Les succès des Carabins de l’Université de Montréal et une meilleure parité avec les trois autres formations du RSEQ sont une motivation supplémentaire pour Constantin. «La compétition est saine et ça fait ressortir le meilleur de tout le monde, y compris de moi-même. J’aime pas mal mieux gagner 27-24 que 50 à 0.»

À sa 23e saison à la barre du Rouge et Or et à sa 28e au sein de l’organisation, Constantin n’est pas mûr pour la retraite, mais il mijote déjà des projets de football pour quand il quittera son boulot d’entraîneur. Il a fait ses débuts comme coordonnateur défensif en 1996 et il a remplacé Jacques Chapdelaine en décembre 2000 comme entraîneur-chef.

Tournoi printanier

La tenue d’un tournoi printanier regroupant les meilleures équipes au pays est toujours bien présente dans l’esprit de Constantin, qui avait amorcé des démarches il y a quelques années, au retour de la pandémie.

«S’il ne semble pas possible de modifier le format des éliminatoires, je souhaite présenter un tournoi printanier avec les meilleures équipes, a mentionné le pilote lavallois. Ça pourrait être un projet intéressant.»

Constantin souhaite aussi redonner de la vigueur au Défi Est-Ouest dont la dernière édition s’est déroulée à Waterloo en mai dernier. Le PEPS a été le théâtre à quatre reprises (2006, 2007, 2017 et 2018) de cet événement qui a vu le jour en 2003 et qui regroupe les meilleurs joueurs universitaires de troisième année.
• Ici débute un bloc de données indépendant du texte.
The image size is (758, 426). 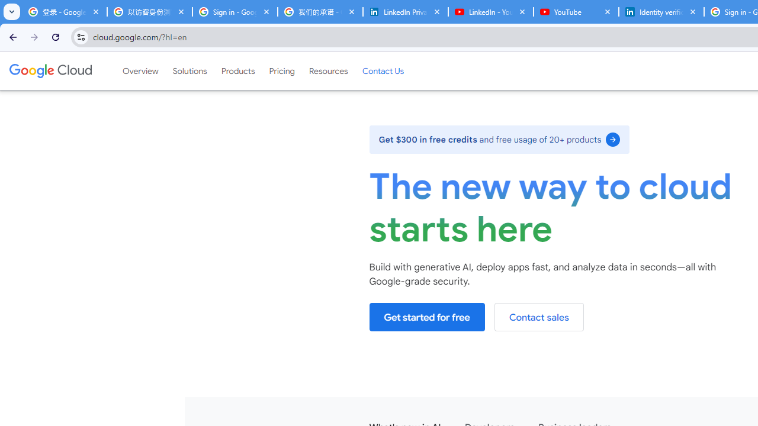 I want to click on 'Get $300 in free credits and free usage of 20+ products', so click(x=499, y=139).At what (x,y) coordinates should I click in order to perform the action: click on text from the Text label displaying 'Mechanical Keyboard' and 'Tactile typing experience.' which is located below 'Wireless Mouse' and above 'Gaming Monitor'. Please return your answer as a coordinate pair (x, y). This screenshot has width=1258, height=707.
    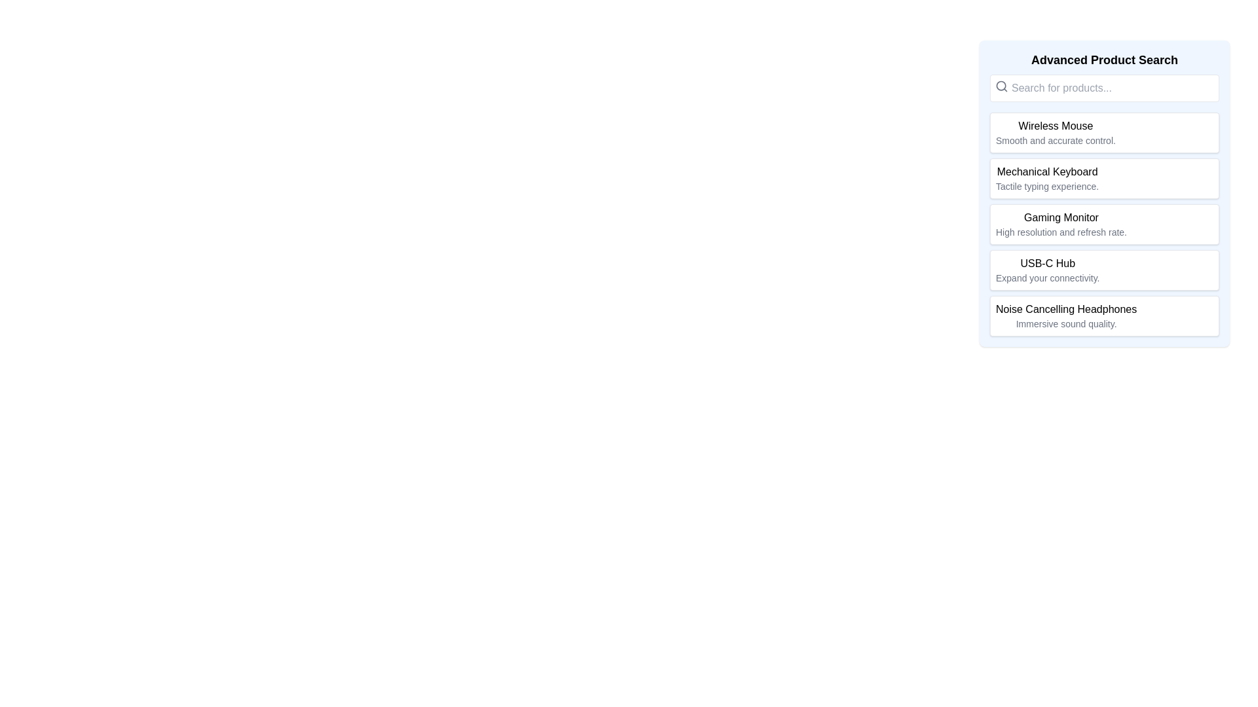
    Looking at the image, I should click on (1046, 179).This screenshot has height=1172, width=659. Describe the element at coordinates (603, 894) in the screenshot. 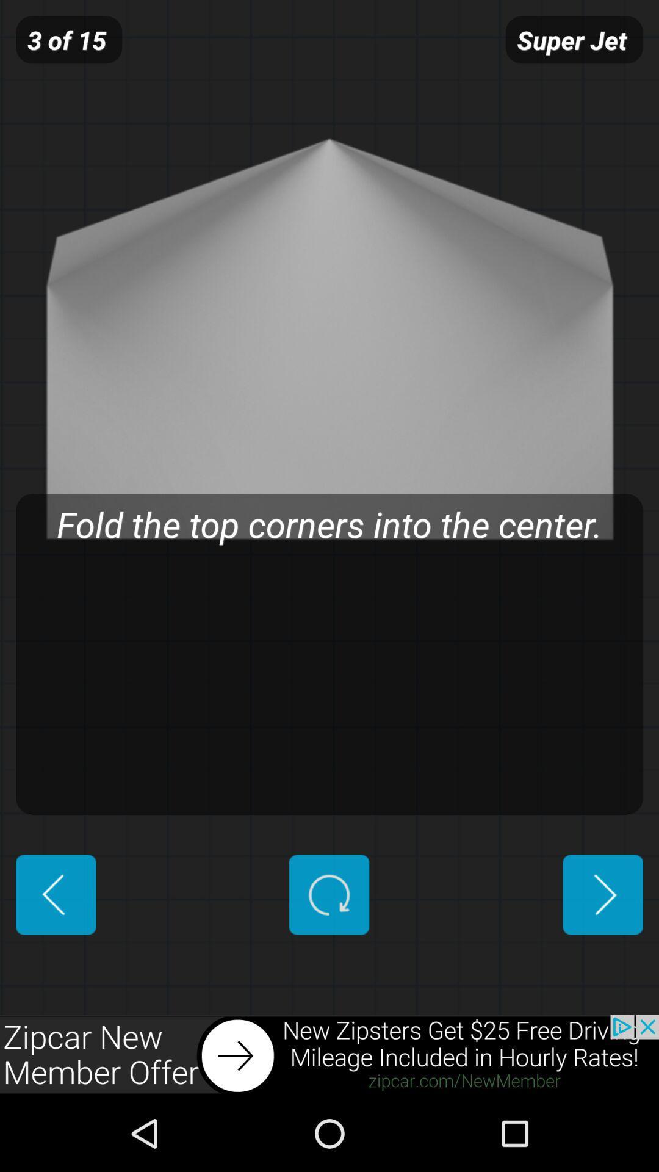

I see `advance next` at that location.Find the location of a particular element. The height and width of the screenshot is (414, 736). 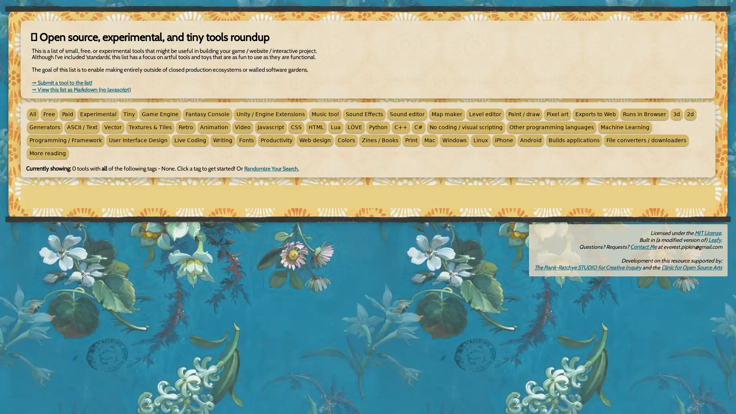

«Je souhaite que le Défi Est-Ouest prenne de l’ampleur, a-t-il souligné. Je veux offrir à nos étudiants-athlètes une plateforme de haut niveau où leur talent sera mis en valeur. Quand je suis revenu de Houston [il a été entraîneur adjoint dans la NCAA avec les Cougars de Houston en 1995], je voulais que le Québec devienne le Texas du Canada. Le Québec est bien placé. J’adore mon sport et je veux continuer de le faire grandir.»